##### Available records

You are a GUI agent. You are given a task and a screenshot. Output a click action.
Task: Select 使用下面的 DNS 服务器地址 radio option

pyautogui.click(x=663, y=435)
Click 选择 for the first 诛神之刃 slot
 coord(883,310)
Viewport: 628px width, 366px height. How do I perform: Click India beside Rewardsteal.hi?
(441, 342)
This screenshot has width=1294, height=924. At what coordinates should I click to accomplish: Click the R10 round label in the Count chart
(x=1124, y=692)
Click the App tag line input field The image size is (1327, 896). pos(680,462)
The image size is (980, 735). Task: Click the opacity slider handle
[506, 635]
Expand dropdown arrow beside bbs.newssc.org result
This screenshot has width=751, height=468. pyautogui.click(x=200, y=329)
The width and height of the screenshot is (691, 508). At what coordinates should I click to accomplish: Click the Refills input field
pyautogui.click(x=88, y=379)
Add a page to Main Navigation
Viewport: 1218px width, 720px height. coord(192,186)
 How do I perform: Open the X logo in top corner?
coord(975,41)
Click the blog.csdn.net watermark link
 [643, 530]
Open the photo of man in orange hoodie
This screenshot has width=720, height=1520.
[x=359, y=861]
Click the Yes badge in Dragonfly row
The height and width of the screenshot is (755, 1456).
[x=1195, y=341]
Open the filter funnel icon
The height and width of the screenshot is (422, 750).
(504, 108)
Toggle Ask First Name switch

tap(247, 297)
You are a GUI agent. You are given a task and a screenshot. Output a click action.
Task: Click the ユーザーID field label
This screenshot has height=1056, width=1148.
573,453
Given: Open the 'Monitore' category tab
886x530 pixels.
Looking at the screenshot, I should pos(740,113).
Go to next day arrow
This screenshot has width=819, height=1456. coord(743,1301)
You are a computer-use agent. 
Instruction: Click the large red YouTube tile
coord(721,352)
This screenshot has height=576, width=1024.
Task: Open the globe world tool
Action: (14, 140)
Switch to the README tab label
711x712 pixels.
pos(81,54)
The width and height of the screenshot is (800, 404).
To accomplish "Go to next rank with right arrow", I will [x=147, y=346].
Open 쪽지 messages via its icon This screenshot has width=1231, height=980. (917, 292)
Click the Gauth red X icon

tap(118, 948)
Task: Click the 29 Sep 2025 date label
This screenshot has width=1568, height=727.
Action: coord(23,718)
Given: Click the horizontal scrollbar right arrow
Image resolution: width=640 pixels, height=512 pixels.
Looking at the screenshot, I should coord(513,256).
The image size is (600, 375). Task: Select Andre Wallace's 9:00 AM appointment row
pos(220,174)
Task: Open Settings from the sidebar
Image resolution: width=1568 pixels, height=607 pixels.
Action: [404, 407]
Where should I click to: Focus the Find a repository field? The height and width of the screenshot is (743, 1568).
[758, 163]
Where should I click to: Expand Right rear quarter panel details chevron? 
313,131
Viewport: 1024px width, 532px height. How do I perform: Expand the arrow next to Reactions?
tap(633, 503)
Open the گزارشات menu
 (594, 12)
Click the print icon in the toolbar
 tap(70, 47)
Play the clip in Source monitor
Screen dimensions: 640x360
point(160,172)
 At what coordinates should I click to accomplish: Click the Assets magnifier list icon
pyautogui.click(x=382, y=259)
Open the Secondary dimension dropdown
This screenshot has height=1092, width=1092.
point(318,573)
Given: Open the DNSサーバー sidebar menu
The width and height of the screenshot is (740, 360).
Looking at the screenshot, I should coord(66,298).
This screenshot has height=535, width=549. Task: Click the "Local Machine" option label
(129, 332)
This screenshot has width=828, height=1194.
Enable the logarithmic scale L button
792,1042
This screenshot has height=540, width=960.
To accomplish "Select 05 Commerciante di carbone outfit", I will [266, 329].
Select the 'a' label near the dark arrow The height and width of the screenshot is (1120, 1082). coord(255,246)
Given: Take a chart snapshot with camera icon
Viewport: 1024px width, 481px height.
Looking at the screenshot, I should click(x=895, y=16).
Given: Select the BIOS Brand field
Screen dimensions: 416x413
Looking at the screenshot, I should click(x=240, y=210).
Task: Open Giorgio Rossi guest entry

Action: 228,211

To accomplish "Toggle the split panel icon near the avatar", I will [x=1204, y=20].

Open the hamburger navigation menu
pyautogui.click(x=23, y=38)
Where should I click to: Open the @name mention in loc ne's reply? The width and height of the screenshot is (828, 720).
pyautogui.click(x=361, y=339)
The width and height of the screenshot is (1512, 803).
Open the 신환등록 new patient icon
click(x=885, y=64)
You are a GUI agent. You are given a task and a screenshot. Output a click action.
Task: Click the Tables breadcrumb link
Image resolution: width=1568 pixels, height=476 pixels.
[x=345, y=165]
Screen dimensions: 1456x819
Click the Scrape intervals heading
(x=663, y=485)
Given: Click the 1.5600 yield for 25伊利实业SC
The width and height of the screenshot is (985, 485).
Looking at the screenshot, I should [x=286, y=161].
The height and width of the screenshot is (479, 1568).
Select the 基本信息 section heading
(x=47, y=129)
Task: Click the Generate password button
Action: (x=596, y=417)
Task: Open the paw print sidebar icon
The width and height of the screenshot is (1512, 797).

##########

_How to complete this task:_ Every line from the top of the material through the line containing "Open the photo of man in orange hoodie" must be transcribed exactly, and no other line may appear.

_Task response:_
You are a GUI agent. You are given a task and a screenshot. Output a click action.
Task: Select 使用下面的 DNS 服务器地址 radio option

pyautogui.click(x=663, y=435)
Click 选择 for the first 诛神之刃 slot
 coord(883,310)
Viewport: 628px width, 366px height. How do I perform: Click India beside Rewardsteal.hi?
(441, 342)
This screenshot has width=1294, height=924. At what coordinates should I click to accomplish: Click the R10 round label in the Count chart
(x=1124, y=692)
Click the App tag line input field The image size is (1327, 896). pos(680,462)
The image size is (980, 735). Task: Click the opacity slider handle
[506, 635]
Expand dropdown arrow beside bbs.newssc.org result
This screenshot has width=751, height=468. pyautogui.click(x=200, y=329)
The width and height of the screenshot is (691, 508). At what coordinates should I click to accomplish: Click the Refills input field
pyautogui.click(x=88, y=379)
Add a page to Main Navigation
Viewport: 1218px width, 720px height. coord(192,186)
 How do I perform: Open the X logo in top corner?
coord(975,41)
Click the blog.csdn.net watermark link
 [643, 530]
Open the photo of man in orange hoodie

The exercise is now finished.